> [WHAT YOU SHOULD DO]:
Rewrite the part of the text on Giacinto Diano that begins at "In 1773, he" and ends after "on private commission.", renaming "Accademia del Disegno" as "Academy of Drawing".

> [DOCUMENT EXTRACT]:

______

Giacinto Diano or Diana (28 March 1731 – 13 August 1803) was an Italian painter, active in Southern Italy in a style that mixes Rococo and Neoclassicism.

==Biography==
He was born in Pozzuoli. He began his training in the studio of Francesco De Mura, whose work would influence his early compositions. He worked briefly in Rome with Anton Raphael Mengs, before settling in Naples in 1752. At that time Naples was enjoying period of great artistic and cultural achievement, due to the presence of the enlightened King Charles III. Nicknamed o Puzzulaniello or referred to as il Pozzolano, Diano took little time to establish a prominent place in the art scene.

In 1773, he was named a professor of drawing at the Accademia del Disegno. Six years later, he was appointed Master of Painting at the Accademia di Belle Art. He would remain until 1782. Despite his numerous duties there, he continued to paint on private commission.

______

Stored records

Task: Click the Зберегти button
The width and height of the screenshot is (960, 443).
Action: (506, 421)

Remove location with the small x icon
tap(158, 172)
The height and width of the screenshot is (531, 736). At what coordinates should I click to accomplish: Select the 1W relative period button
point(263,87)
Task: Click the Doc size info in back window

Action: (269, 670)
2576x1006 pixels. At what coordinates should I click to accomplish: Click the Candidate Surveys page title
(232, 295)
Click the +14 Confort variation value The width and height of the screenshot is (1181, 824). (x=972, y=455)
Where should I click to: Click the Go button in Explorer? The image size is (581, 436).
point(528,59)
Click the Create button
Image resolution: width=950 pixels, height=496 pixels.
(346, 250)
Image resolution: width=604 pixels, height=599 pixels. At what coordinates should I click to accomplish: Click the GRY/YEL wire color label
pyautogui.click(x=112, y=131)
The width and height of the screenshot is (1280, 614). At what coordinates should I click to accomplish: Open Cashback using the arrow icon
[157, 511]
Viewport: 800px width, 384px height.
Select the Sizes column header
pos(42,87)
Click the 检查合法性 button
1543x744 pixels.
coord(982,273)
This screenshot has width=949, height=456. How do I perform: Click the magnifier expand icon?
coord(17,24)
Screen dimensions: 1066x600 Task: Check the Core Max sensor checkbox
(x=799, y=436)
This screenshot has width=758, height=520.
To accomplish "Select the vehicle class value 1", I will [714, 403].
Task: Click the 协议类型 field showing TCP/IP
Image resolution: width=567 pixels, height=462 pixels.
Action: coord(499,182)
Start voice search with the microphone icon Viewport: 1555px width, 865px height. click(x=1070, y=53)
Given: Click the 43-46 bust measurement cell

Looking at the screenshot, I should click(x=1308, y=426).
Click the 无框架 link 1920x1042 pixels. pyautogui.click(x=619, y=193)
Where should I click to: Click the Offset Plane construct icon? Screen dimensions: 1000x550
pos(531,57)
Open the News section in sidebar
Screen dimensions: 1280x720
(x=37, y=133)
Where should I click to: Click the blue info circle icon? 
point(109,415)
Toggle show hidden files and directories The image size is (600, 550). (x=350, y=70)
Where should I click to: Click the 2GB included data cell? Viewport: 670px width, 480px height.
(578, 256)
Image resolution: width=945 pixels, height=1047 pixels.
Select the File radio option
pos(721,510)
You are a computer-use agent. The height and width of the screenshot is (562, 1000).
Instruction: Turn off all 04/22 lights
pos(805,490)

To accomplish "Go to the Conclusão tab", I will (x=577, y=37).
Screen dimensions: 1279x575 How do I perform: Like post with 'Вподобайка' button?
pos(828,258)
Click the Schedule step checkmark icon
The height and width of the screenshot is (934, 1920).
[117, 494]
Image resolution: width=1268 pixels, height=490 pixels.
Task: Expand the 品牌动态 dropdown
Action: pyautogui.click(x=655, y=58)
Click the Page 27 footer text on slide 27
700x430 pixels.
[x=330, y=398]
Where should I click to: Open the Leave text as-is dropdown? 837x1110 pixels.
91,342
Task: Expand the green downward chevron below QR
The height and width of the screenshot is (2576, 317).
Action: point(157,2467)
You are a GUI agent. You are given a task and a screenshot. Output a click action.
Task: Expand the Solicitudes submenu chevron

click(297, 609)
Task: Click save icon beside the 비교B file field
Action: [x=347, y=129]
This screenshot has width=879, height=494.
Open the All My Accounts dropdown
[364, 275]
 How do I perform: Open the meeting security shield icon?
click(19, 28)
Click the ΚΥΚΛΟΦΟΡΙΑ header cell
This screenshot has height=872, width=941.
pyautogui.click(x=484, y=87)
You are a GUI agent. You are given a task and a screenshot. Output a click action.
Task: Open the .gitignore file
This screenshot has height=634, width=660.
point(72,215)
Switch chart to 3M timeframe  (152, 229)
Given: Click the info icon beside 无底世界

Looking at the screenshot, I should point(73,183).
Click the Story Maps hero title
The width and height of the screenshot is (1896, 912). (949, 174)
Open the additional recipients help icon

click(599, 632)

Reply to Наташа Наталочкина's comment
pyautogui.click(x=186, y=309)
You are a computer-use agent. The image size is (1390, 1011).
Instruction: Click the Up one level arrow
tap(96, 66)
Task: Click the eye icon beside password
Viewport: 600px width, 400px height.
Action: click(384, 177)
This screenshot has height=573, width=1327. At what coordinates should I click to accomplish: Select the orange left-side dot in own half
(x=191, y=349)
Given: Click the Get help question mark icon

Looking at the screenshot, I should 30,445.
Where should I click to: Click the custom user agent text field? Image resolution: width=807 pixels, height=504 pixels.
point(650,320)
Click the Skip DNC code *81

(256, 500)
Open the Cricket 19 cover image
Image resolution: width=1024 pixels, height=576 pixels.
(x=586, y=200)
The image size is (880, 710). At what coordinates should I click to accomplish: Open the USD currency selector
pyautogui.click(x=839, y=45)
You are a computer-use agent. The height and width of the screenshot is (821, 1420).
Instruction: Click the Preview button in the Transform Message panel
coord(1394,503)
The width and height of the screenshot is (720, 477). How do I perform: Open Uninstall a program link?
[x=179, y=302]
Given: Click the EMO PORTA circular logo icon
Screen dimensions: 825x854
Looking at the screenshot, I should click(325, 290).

______

> [WRITTEN RESPONSE]:
In 1773, he was named a professor of drawing at the Academy of Drawing. Six years later, he was appointed Master of Painting at the Accademia di Belle Art. He would remain until 1782. Despite his numerous duties there, he continued to paint on private commission.